My family has taken pride and joy in Columbus Day and Thanksgiving…Americanholidays. Days when Italian-Americans could take ownership in a sense of greatness and accomplishment — there at the beginning of a great nation — practically responsible for it!

During the wave of immigration that brought my family from Italy in the early 1900s, immigrants faced some of the hardships faced today. There was certainly discrimination from those already established and assimilated to the idea of what “American” meant at that time.

My grandfather and his siblings were not allowed to speak Italian in the house. His parents feared learning their native language would hold them back from becoming true Americans, rendering them unable to participate fully in the American dream.
They had immigrated after the worst of the atrocities against indigenous people of North America. These were not atrocities taught in their neighborhood schools. The glorious, inspiring, American mythology was blissfully, ignorantly, clean from stories of rape, pillage, disease, and shady government dealings.

The Italian immigrant survival strategy was assimilation — there was no other story available to them at that time. Our family lore follows a young man from cleaning hotel spittoons to becoming an American Air Force Colonel and successful entrepreneur. My family has been big on boot straps. There has been no acknowledgement of what our family may have lost when it lost its language to the melting pot. But it makes me wonder…

How do we honor the individual and the collective with our stories? How do we acknowledge different relationships to stories in the present? How do we move into a present/future that honors differences and chooses unity? How does one acknowledge that a symbol honored for generations in your family as “togetherness”, “love”, and “bounty” can mean something dark and violent to someone else’s family?…What do we do with that?

I don’t know.

But today, the story I will tell my children is this:

***
People, for many, many thousands of years, and all over the world, have had harvest celebrations. We take for granted that we can run to a supermarket and find shelves full of food. People who grew their own food, and prepared it to last for long, cold, barren months could not take their food for granted. They were grateful every time they had enough. Because many times there was not enough. That is true for people today too. Lots of people. We are blessed to be able to share a feast with the people we care about.

The origins of ourThanksgiving start in 1621, when a man from the Abenaki tribe greeted the would-be colonists who had arrived on the Mayflower — in English! Only half the passengers and crew of the Mayflower had survived the winter and they were very weak from illness and malnutrition.

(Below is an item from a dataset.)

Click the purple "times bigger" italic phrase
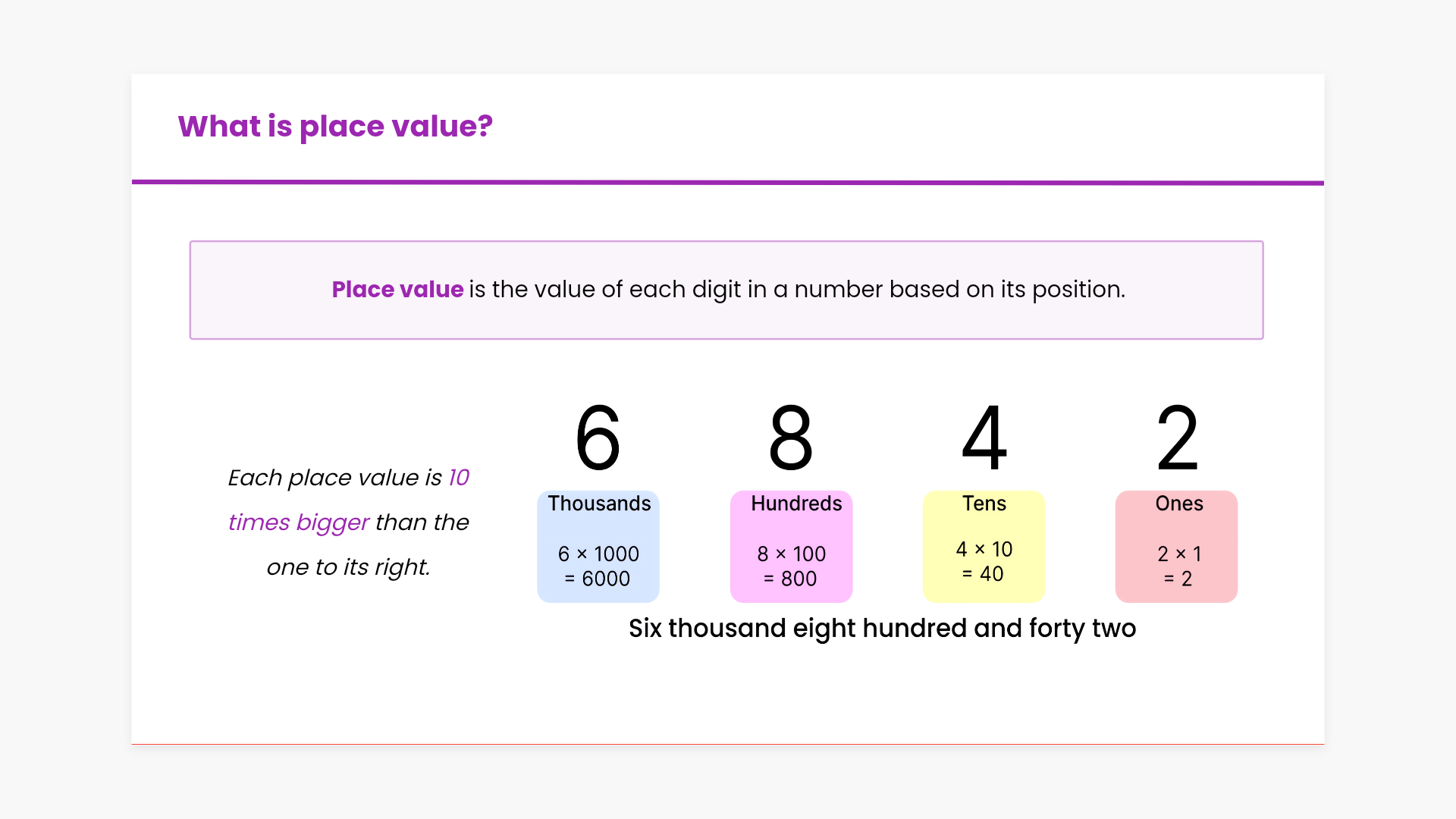Viewport: 1456px width, 819px height. coord(298,522)
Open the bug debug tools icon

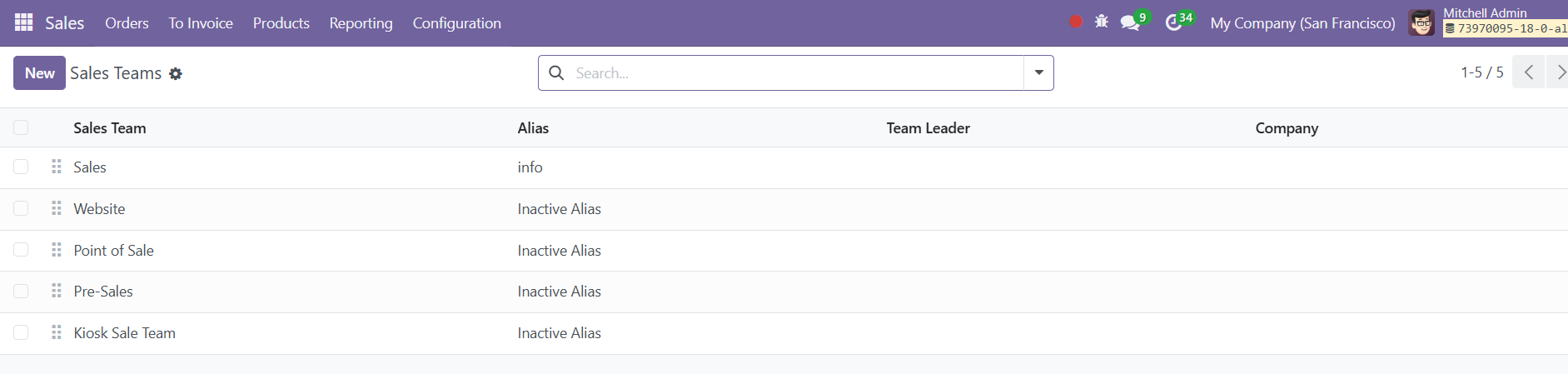[1102, 22]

The man they met introduced them to Squanto of the Pawtuxet tribe.

What is incredible about Squanto is, years before, he had been kidnapped by an English sea captain and sold into slavery. Squanto was taken across the sea to England but he escaped to London and made the long, long journey back to North America.

Despite what had been done to him, he helped the immigrants of the Mayflower. He taught them how to find food and helped them form an alliance with the Wapanoag tribe. He didn’t have to. People who looked like them and spoke their language had been incredibly cruel to him. He might have easily let those people suffer and die out of feelings of fear or hate. But he didn’t. His actions teach us that regardless of how different we might think people are we have a responsibility to help them.

Today we have access to more information than any people who have ever come before us. That is why we know that some people call Thanksgiving a National Day of Mourning. We need to remember that over hundreds of years, since at least 1492, European immigrants displaced and destroyed the lives and languages and cultures of the people who lived here before. We need to remember even our most loved stories have many points of view. Now that we are able to learn so much we read, and listen to add to our story of what this day means to us. Each year we will reflect on how we celebrate and honor the past and remember how our actions today will matter for generations, and generations to come.

***
As I can feel the health returning to my family this Thansksgiving, I am awfully grateful today.
(And thanks, Nisa, for the Janerecommendation…much appreciated :)

​Gobble, gobble, y’all.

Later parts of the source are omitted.